Twilight Imperium is barely even a board game; with a listed playing time of four to eight hours, it seems more like a full-time job, although I concede that I have never played it because I don’t have that kind of time or attention span. It’s ranked in the top five all-time on Boardgamegeek, however, and its fans are quite ardent. I’m very used to seeing gamers walking around Gen Con every year with Twilight Imperium in a giant bag that looks like it might lead to a separated shoulder.
Anyway, we now have a roll-and-write spinoff of Twilight Imperium, with the clever title Twilight Inscription, which I doubt gets you the full Imperium experience but does promise to get you to bed before sunrise. It’s the most complex roll-and-write game I’ve ever played, with players marking spaces on four separate scoresheets, but if you enjoy the roll-and-write format, especially the way you can chain bonuses in good ones (like That’s Pretty Clever or last year’s Three Sisters), this does that… but in space.
In Twilight Inscription, you and up to seven of your closest friends will explore new star systems, develop your industry, and wage war on each other, all with dry-erase markers and six dice. Three dice are black and are usable by all players at all times, while the other three are red, green, and blue, and must be unlocked once for each of your four scoresheets.
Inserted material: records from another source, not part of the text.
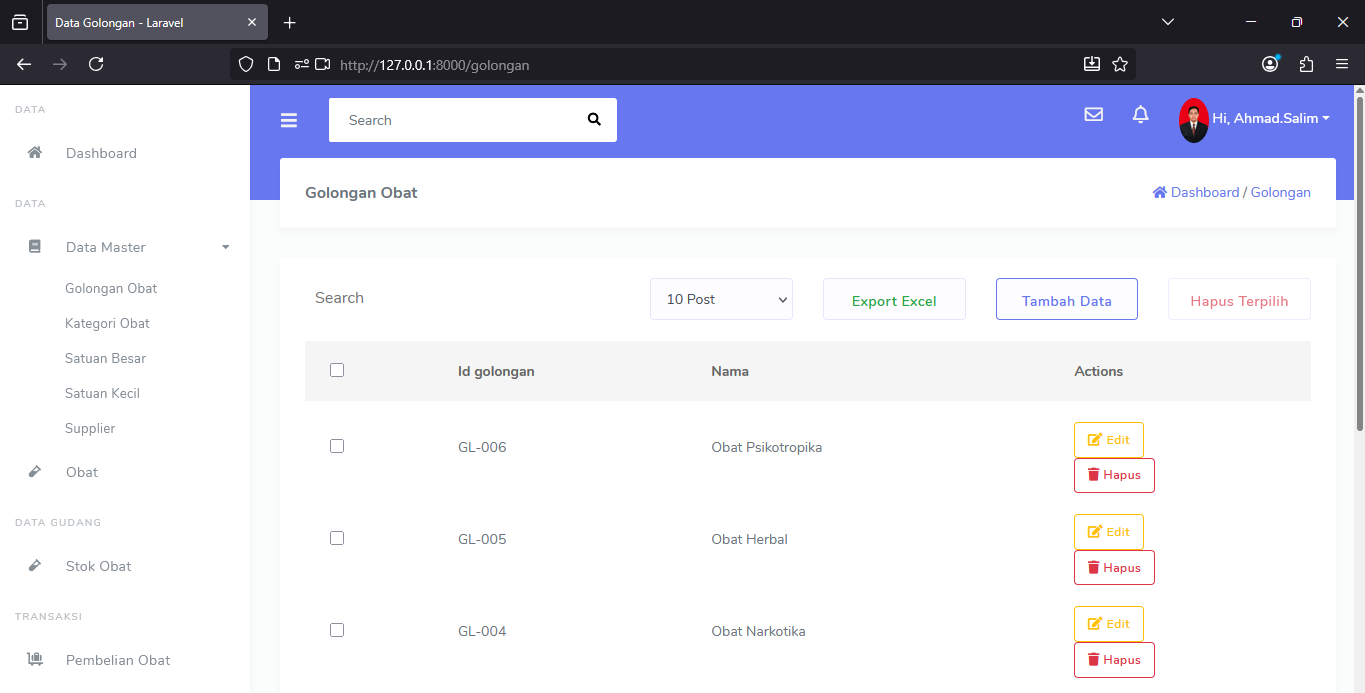This screenshot has width=1365, height=693.
Task: Click the user profile avatar picture
Action: coord(1193,120)
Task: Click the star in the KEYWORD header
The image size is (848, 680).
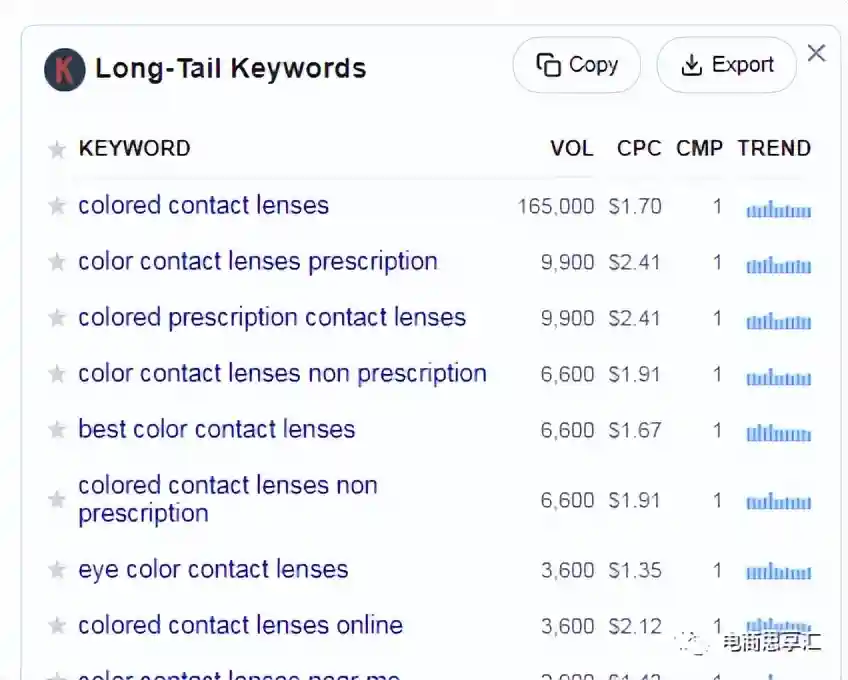Action: click(x=57, y=149)
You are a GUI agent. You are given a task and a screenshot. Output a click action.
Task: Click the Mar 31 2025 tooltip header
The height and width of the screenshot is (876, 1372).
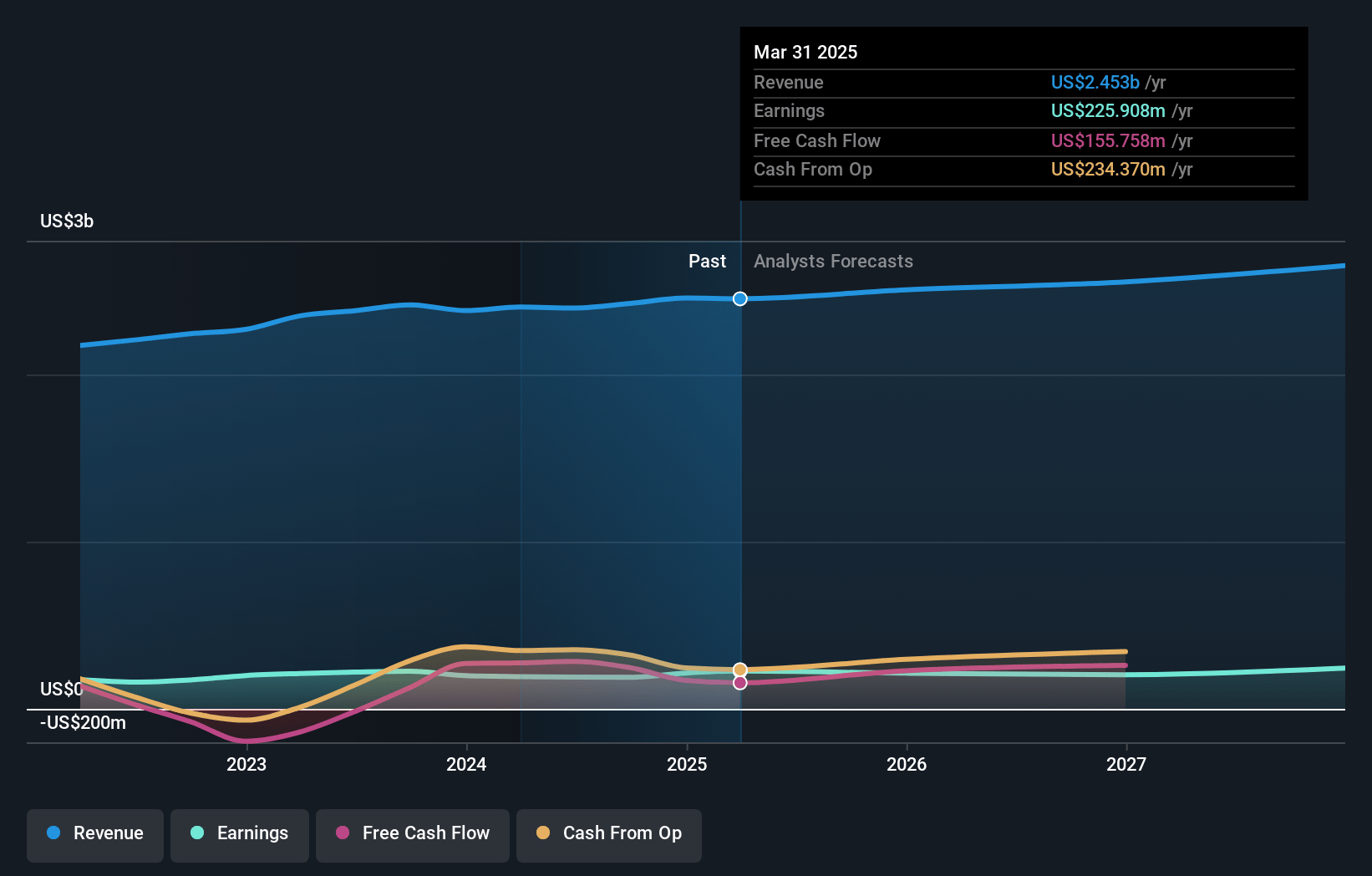tap(805, 52)
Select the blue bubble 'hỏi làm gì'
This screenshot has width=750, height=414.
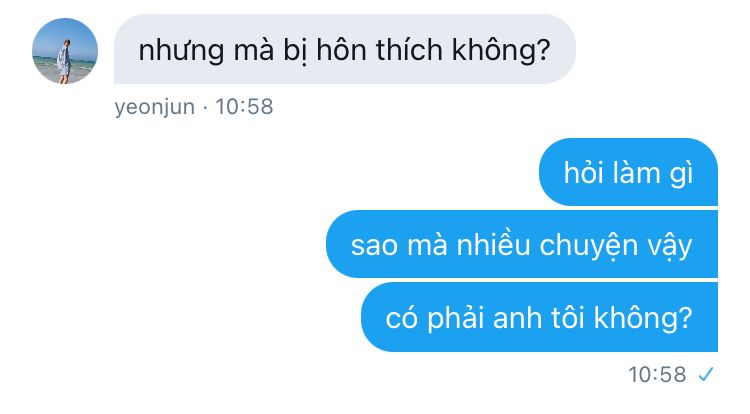[628, 172]
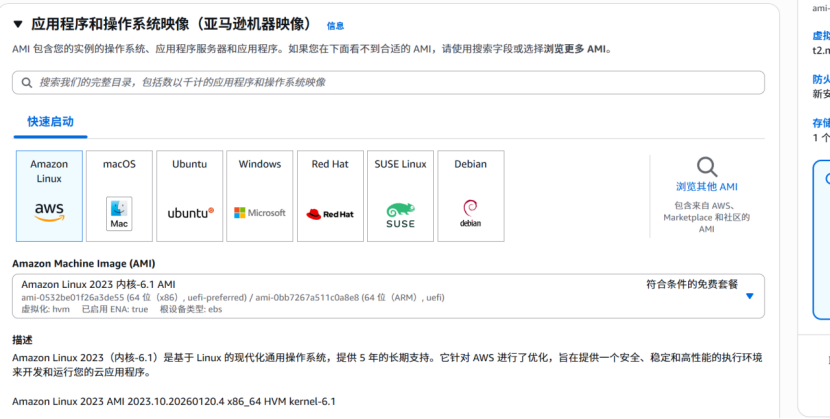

Turns begin with an Event card applicable to all players, which may make this a dice-rolling round, a War round, or a Council round. In the dice-rolling rounds, each player chooses one of their four score sheets to mark in that round, and may get a few free actions based on the icons on the event card. One player does all the rolling, as there’s no ‘active’ player in this game, after which everyone uses all of the dice they’re eligible to use. Most die faces allow you to cross off one or two spaces, but each of the scoresheets has some unique features that make the different symbols work differently. On the exploration board, for example, two symbols allow you to explore to the next node out from where you’ve already been, but the third symbol lets you claim a planet or reward that you’ve reached. On the industry board, two symbols let you ‘scrap’ or cross off spaces on the large grid, while the third symbol lets you circle a space adjacent to anything you’ve scrapped or circled before.